Psychothriller, USA 1999
Nachdem seiner Frau bei einem FBI-Einsatz stirbt, lebt Professor Michael Faraday ein zurückgezogenes Leben. Erst die Begegnung mit seinen neuen Nachbarn reißt ihn aus der Lethargie: Der charismatische Oliver Lang scheint etwas zu verbergen. Als Faraday beginnt, Unstimmigkeiten zu sammeln, verdichten sich seine Zweifel zu einer beunruhigenden Theorie über inländischen Terrorismus.

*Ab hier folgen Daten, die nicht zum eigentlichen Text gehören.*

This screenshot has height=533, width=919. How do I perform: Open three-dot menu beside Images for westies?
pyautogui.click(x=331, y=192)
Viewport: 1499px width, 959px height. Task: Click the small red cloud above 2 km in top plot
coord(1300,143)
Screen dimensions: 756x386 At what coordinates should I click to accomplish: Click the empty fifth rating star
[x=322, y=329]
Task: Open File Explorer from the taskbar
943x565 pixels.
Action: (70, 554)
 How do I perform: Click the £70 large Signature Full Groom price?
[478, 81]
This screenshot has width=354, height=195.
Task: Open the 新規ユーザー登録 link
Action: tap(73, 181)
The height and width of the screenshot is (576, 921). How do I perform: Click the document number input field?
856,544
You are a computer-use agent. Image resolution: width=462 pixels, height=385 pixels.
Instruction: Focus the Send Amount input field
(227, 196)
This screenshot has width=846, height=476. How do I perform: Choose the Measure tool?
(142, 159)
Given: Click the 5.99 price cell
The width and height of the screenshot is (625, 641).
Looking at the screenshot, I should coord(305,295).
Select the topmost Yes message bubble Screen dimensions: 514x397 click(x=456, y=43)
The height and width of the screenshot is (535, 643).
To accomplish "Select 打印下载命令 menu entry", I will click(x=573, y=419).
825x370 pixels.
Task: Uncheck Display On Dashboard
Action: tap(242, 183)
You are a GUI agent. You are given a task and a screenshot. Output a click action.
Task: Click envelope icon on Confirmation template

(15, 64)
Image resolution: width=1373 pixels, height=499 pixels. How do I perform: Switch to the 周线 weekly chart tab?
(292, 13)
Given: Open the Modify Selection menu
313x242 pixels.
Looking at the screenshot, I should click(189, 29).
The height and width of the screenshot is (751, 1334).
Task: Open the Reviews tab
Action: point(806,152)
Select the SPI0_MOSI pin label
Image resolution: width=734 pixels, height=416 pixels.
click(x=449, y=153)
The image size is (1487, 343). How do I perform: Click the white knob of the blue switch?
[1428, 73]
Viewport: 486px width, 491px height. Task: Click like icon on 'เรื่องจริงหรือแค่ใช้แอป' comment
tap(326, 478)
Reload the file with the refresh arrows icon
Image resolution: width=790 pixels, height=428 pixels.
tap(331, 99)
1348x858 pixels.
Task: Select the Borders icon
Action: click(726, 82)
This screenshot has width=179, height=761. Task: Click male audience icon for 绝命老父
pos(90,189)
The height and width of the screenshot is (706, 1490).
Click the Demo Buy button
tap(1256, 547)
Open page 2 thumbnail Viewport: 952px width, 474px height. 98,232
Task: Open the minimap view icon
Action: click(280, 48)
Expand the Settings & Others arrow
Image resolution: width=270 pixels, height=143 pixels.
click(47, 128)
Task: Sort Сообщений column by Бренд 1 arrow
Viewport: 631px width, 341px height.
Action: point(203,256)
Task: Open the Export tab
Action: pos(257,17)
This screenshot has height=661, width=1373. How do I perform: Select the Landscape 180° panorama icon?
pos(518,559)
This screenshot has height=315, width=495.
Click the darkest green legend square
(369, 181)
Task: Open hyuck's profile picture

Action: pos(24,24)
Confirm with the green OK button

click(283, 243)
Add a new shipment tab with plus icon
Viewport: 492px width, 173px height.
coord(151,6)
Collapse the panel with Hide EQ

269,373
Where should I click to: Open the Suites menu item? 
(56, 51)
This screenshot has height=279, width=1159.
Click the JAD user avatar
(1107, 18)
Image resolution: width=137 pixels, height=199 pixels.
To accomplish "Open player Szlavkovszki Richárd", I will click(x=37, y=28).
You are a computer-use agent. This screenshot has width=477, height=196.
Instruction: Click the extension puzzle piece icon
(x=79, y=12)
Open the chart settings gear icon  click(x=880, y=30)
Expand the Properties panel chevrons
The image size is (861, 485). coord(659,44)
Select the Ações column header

Je tiefer er gräbt, desto stärker isoliert er sich - beruflich wie privat. Fakten werden zu Indizien, Zufälle zu Beweisen. "Arlington Road" entfaltet sich als beklemmender Thriller über das fragile Verhältnis von Sicherheit und Freiheit und stellt die unbequeme Frage, wie leicht Angst instrumentalisiert werden kann. Der Film lebt von seiner konsequenten Zuspitzung und einem Finale, das jede Gewissheit zerstört.
Originaltitel: Arlington Road
| Besetzung | Jeff Bridges | Michael Faraday |
| Tim Robbins | Oliver Land | |
| Joan Cusack | Cheryl Lang | |
| Hope Davis | Brooke Wolfe | |
| Robert Gossett | FBI-Agent Whit Carver | |
| Mason Gamble | Brady Lang | |
| Spencer Treat Clark | Grant Faraday | |
| Regie | Mark Pellington | |
| Andere Personen | Kontakt: Harald Steinwender | |

Für den misstrauisch gewordenen Michael Faraday (Jeff Bridges) wird das Beschatten seines Nachbarn Oliver Lang zur Obsession. Weiteres Bildmaterial finden Sie unter www.br-foto.de.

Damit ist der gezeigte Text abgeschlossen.